A group of stories under the rubric "Canadians Abroad" finds Gallant's characters pursuing an elusive freedom in Europe. A young woman seeks love on the French Riviera with the most improbable of romantic figures, a retired inspector of prisons in one of Britain's former Asian colonies. When she leaves him she takes up with a fellow "in terrible trouble -- back taxes, ex- wife seizing his salary." A pair of perpetual expatriates seem doomed to misadventure: they pile up debts; they are ostracized by fellow Ca- nadian exiles; they have rows with hotel managers, and their children throw up the foreign food.

All this bad news about Canadians is mercifully tempered by the tale of Linnet Muir, told in the six final stories, which rank among Gallant's best. At 18, Linnet has already been blighted by a cold father and a merciless mother. Battling back with her only weapons, "secrecy and insolence," she manages to make her getaway from parental oppression.

Linnet arrives in Montreal during World War II, alone and with $5 in her purse.
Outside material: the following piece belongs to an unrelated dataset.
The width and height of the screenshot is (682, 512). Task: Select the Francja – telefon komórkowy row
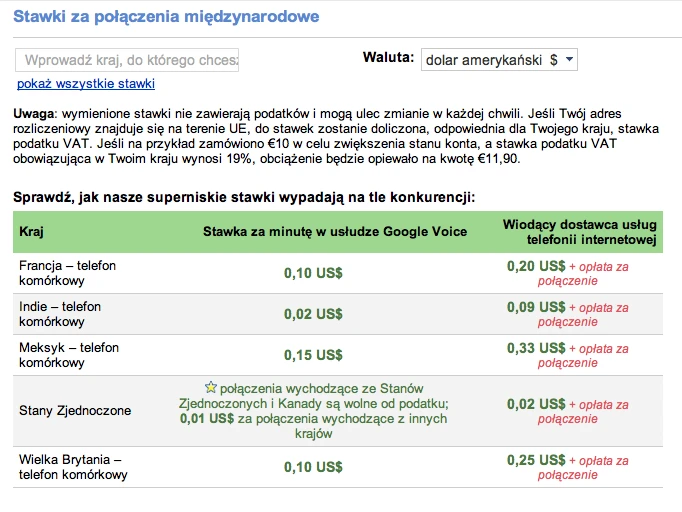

As she describes her prospects, "My only commercial asset was that I knew French, but French was of no professional use to anyone in Canada then -- not even to French Canadians; one might as well have been fluent in Pushtu." Still, she perseveres, ultimately finds a job on a local newspaper and sets out to become a writer, much as the author herself did in the late 1940s. Such determination and pluck are rare among Gallant's outcast characters. When the girl's native country fails to meet her standards, she puts up a fight. "If I say . . . that the Winter Palace was stormed on Sherbrooke Street, that Trafalgar was fought on Lake St. Louis, I mean it naturally," she says. "They were the natural backgrounds of my exile and fidelity." Her words seem to echo those of James Joyce's Stephen Dedalus. "I will try to express myself in some mode of life or art . . . using for my defense the only arms I allow myself to use -- silence, exile, and cunning." . That could be the credo of Mavis Gallant's most affecting heroine.